TASK DIRECTIONS: Put only the lines from the start of the records through the line that contains "click(326, 257)" into a Markdown table with the columns Number and Record line, skipping any blank lines. Leave the pictures out.

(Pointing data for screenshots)
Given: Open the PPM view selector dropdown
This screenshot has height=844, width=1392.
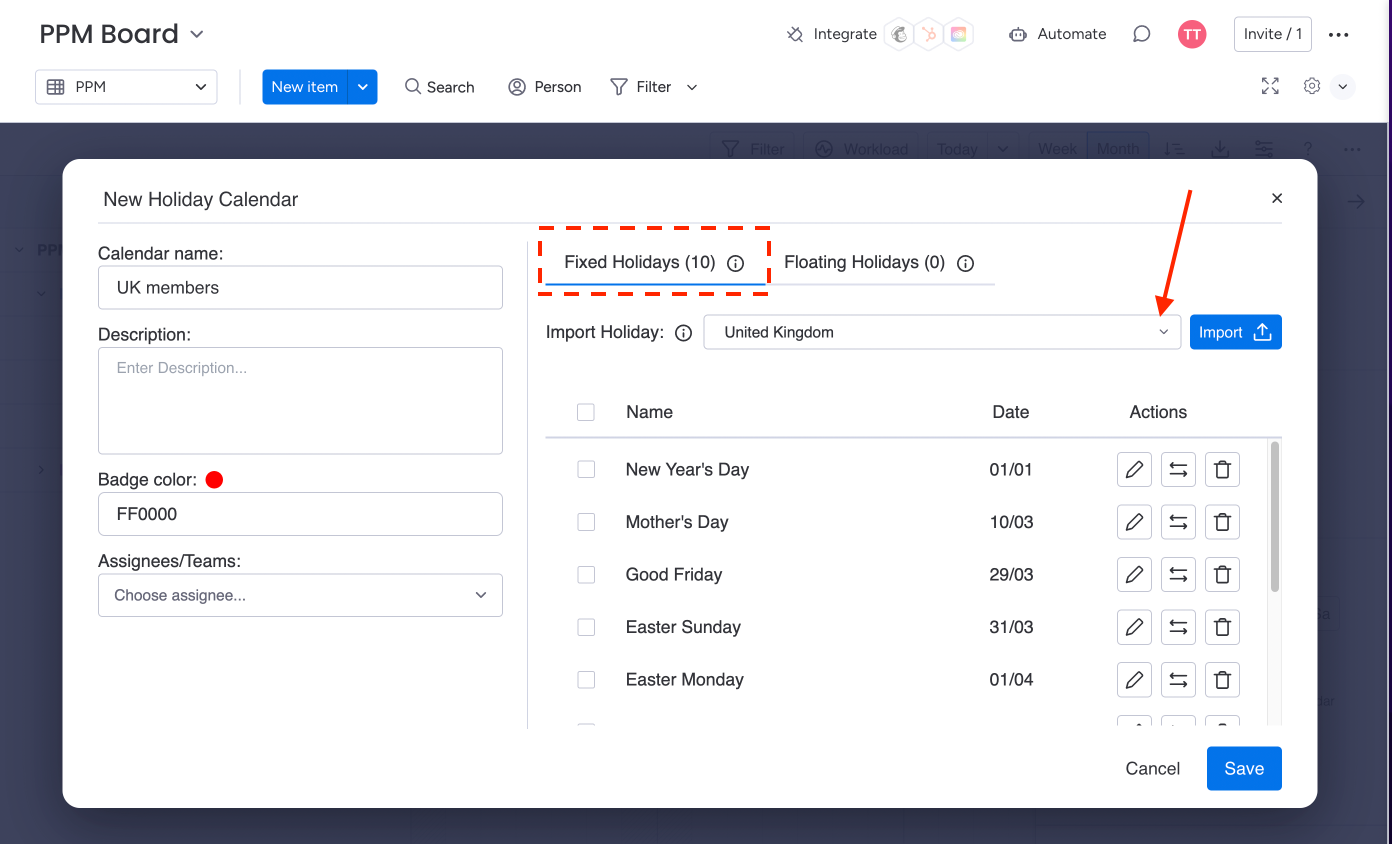Looking at the screenshot, I should (x=126, y=87).
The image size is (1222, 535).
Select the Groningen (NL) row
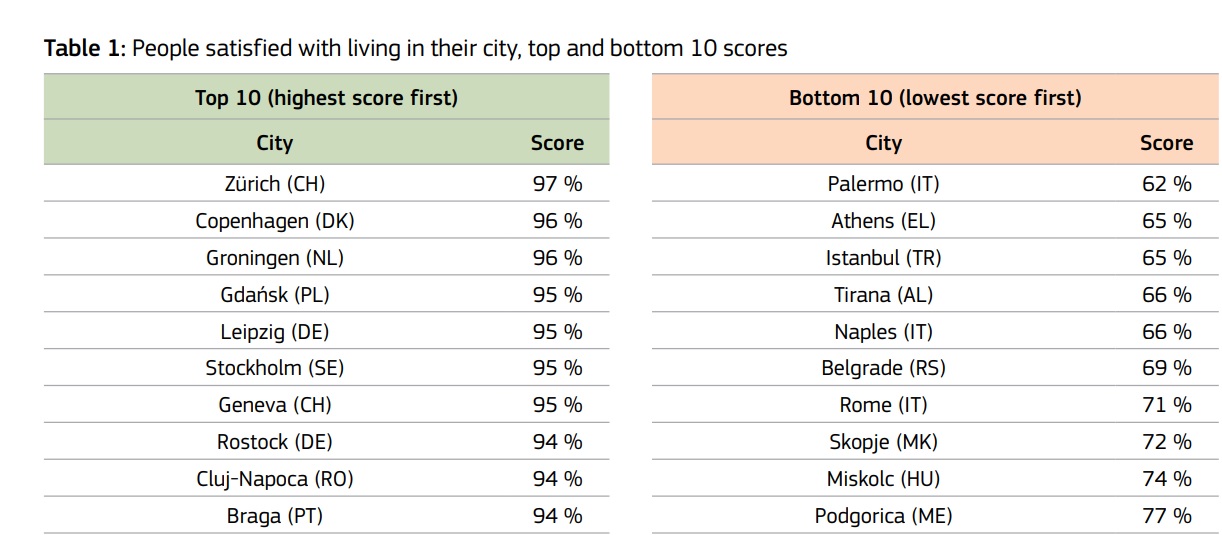click(326, 257)
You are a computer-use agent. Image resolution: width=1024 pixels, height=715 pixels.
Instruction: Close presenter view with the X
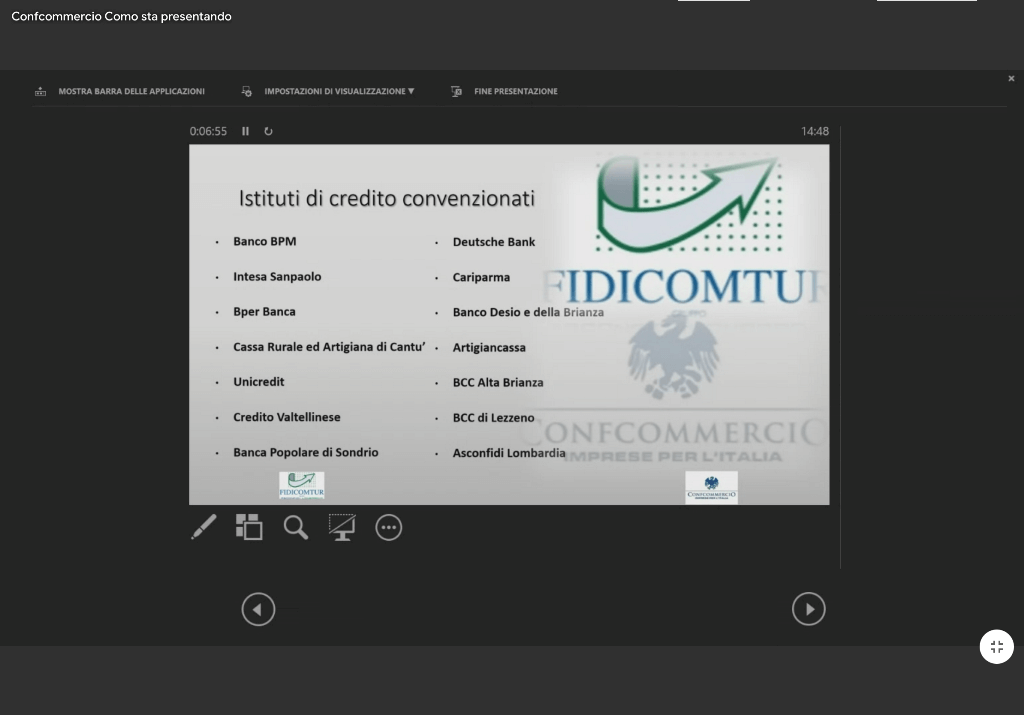(1011, 78)
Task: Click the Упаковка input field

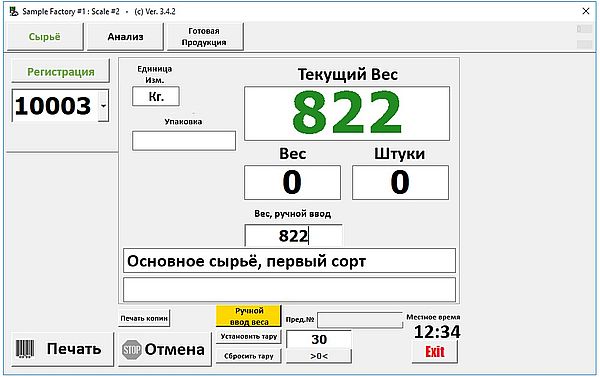Action: click(x=184, y=140)
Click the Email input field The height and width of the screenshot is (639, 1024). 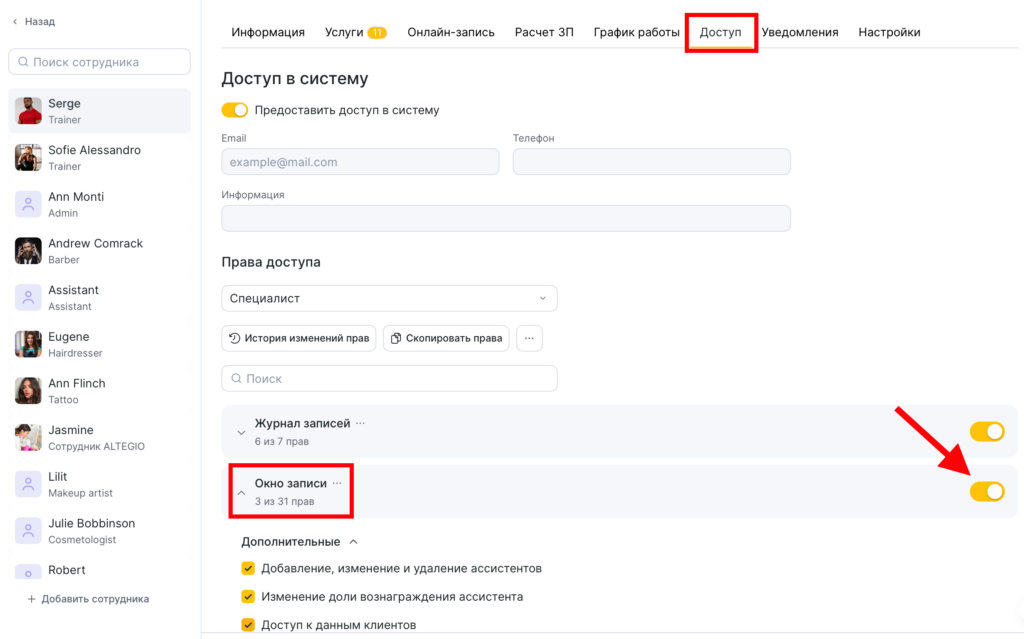360,162
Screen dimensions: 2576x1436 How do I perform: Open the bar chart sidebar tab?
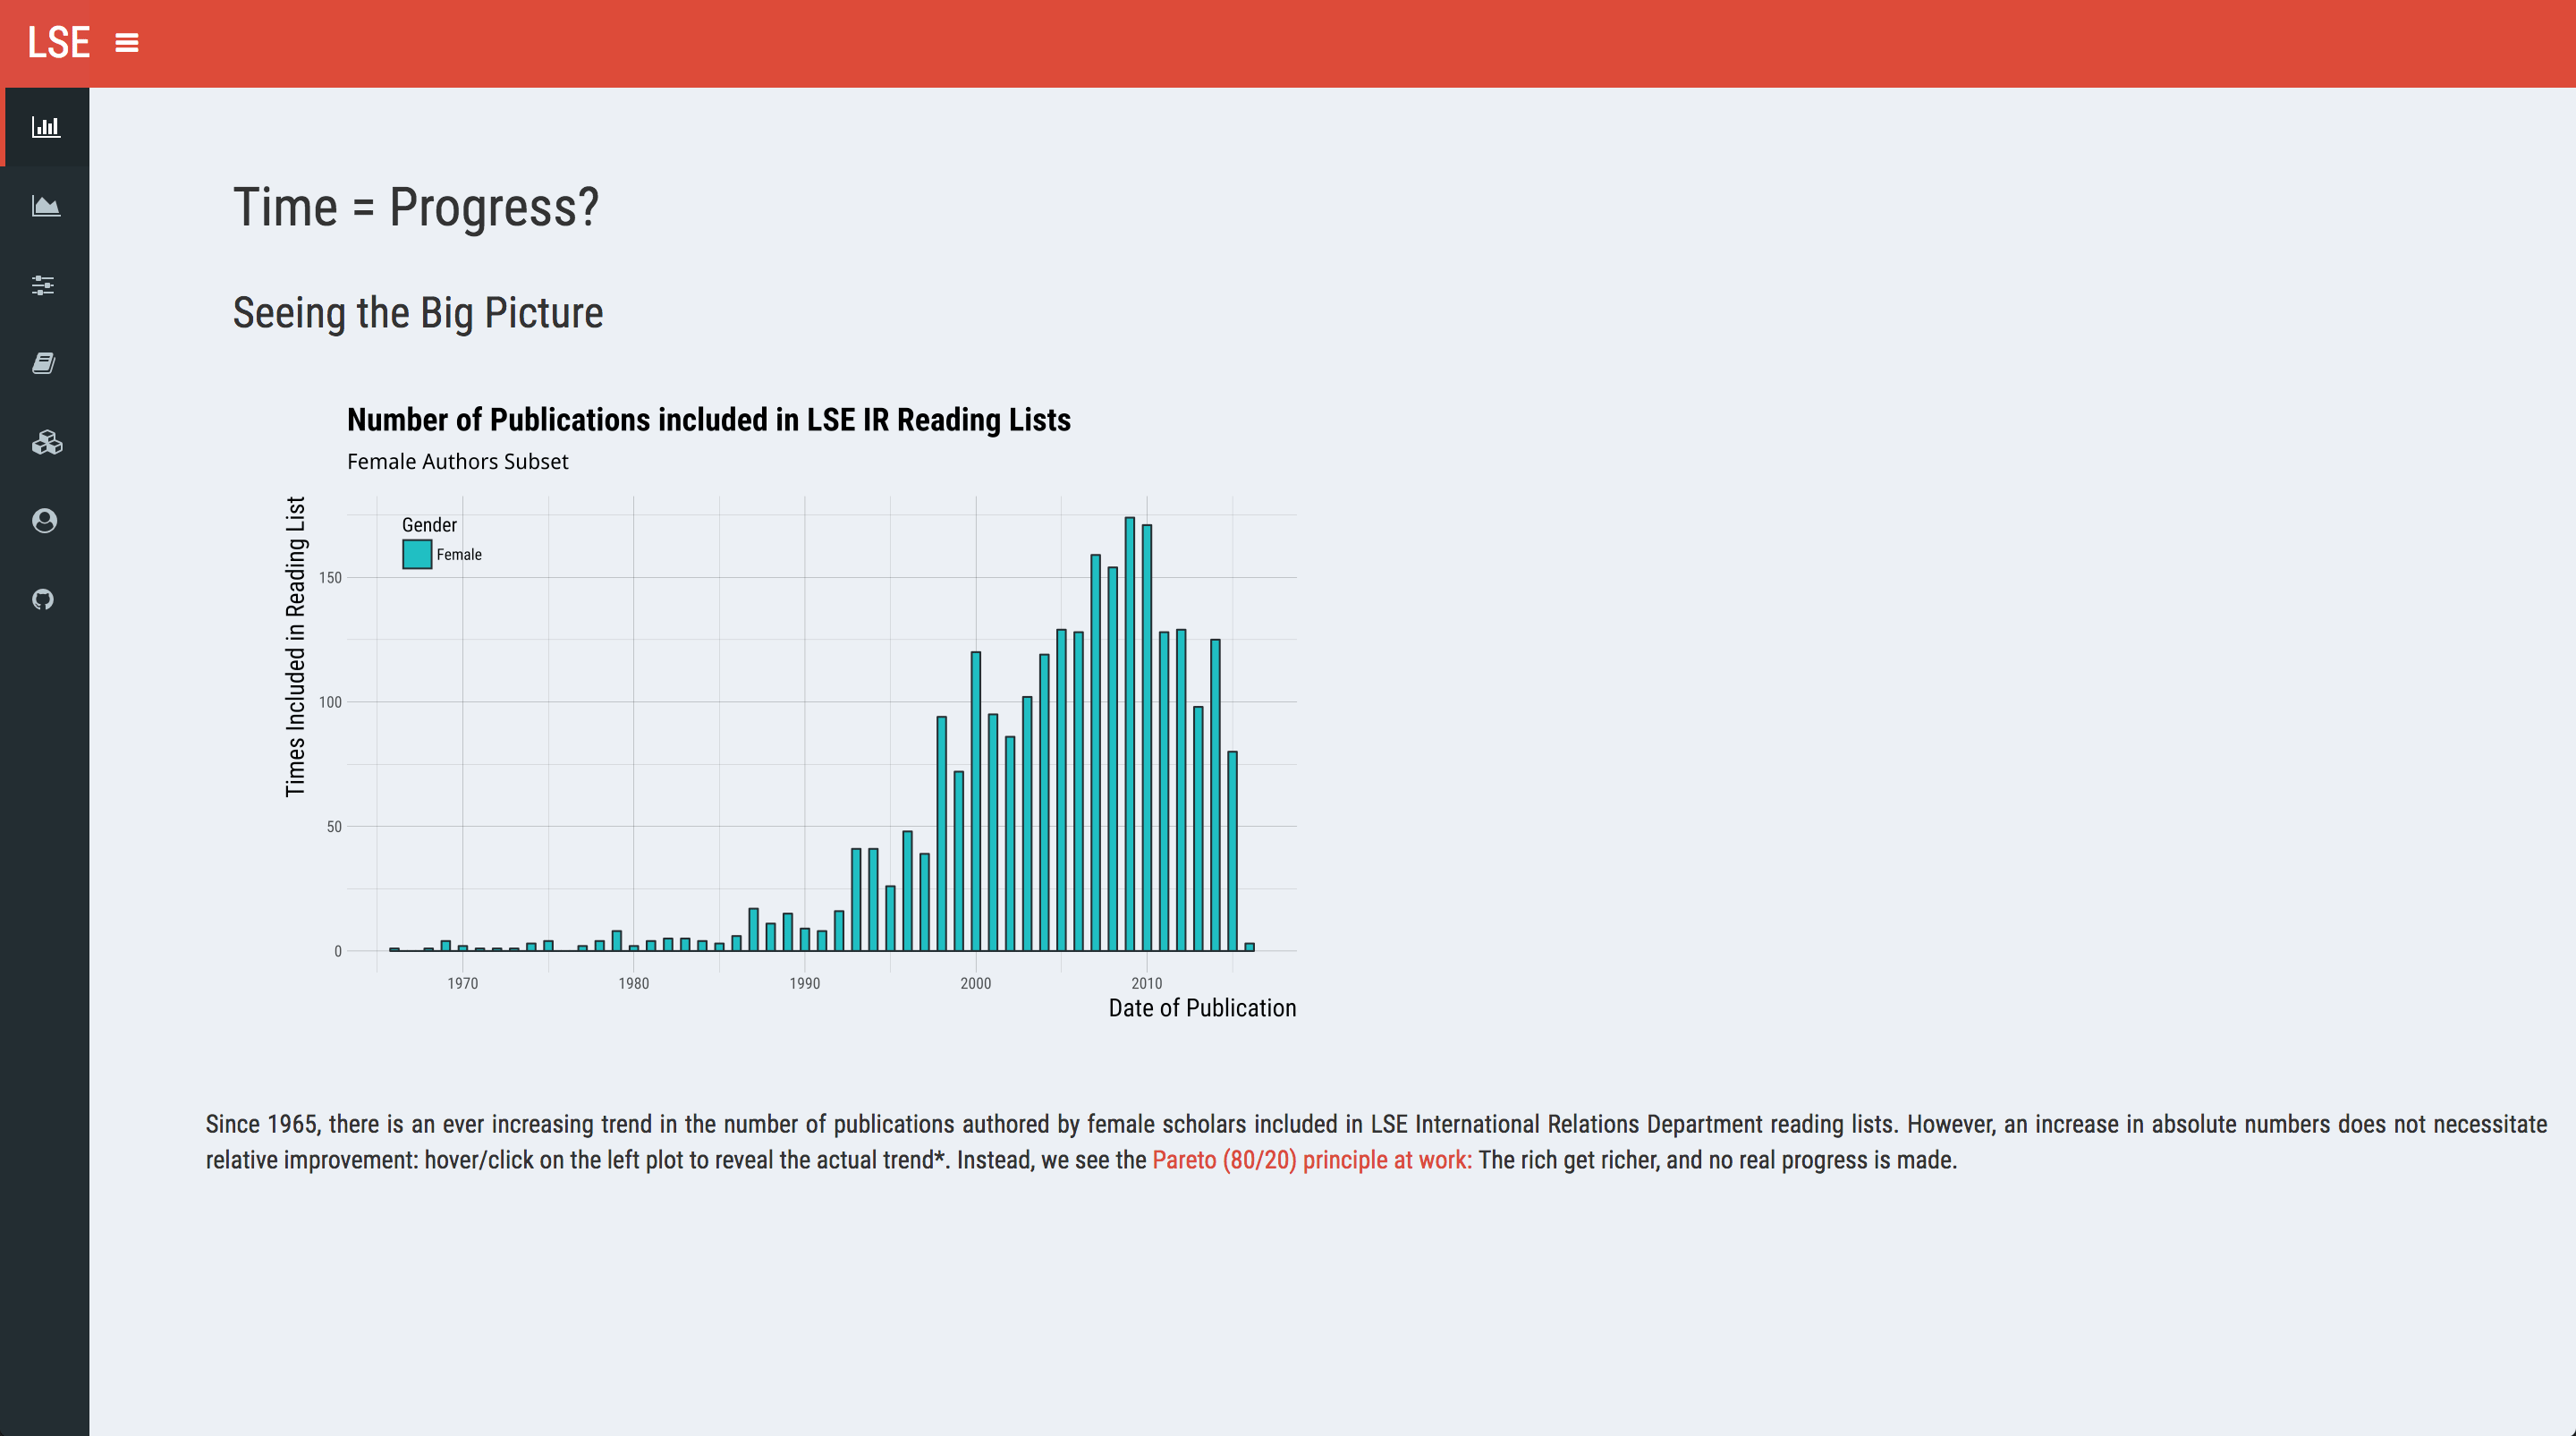point(45,127)
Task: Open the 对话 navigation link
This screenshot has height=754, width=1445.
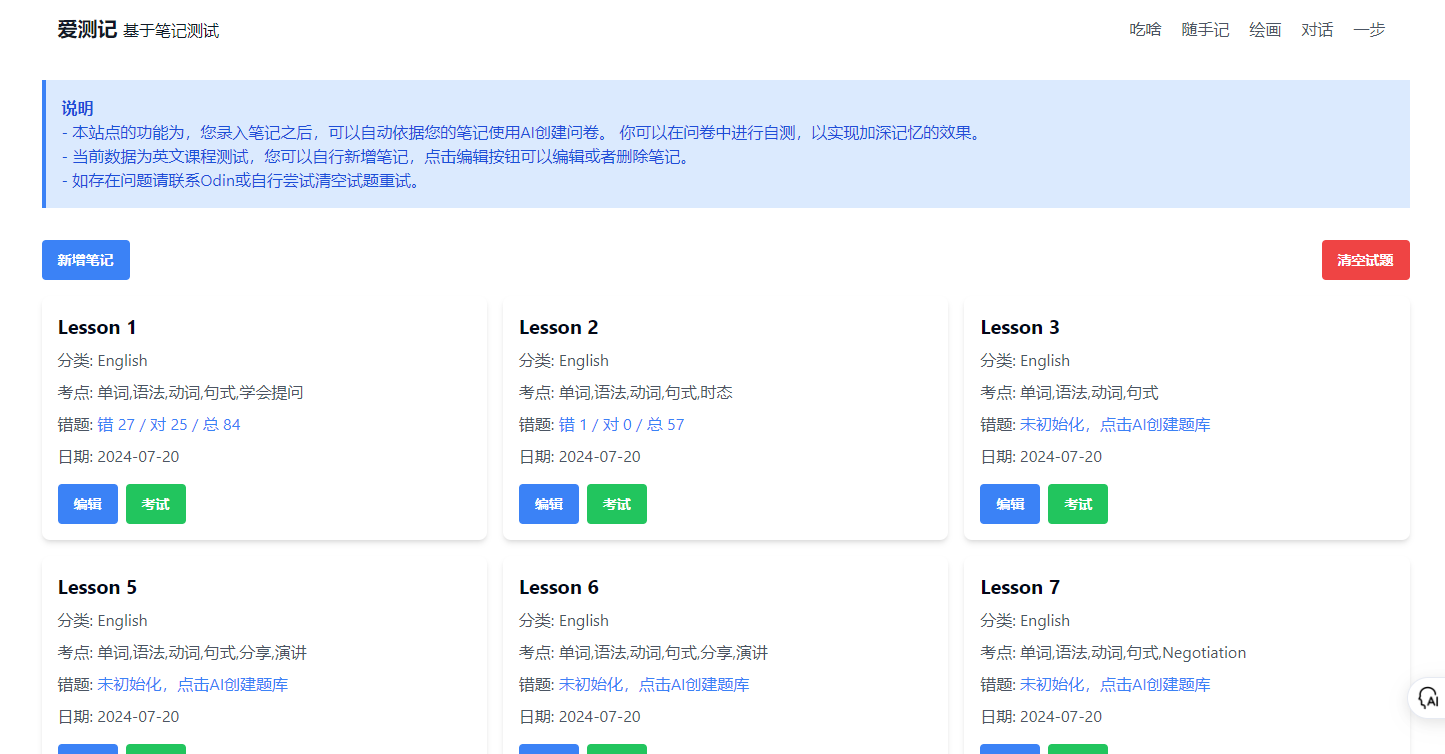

SOLUTION BELOW:
| Number | Record line |
|---|---|
| 1 | Given: Open the PPM view selector dropdown |
| 2 | This screenshot has height=844, width=1392. |
| 3 | Looking at the screenshot, I should (x=126, y=87). |
| 4 | The image size is (1222, 535). |
| 5 | Select the Groningen (NL) row |
| 6 | click(326, 257) |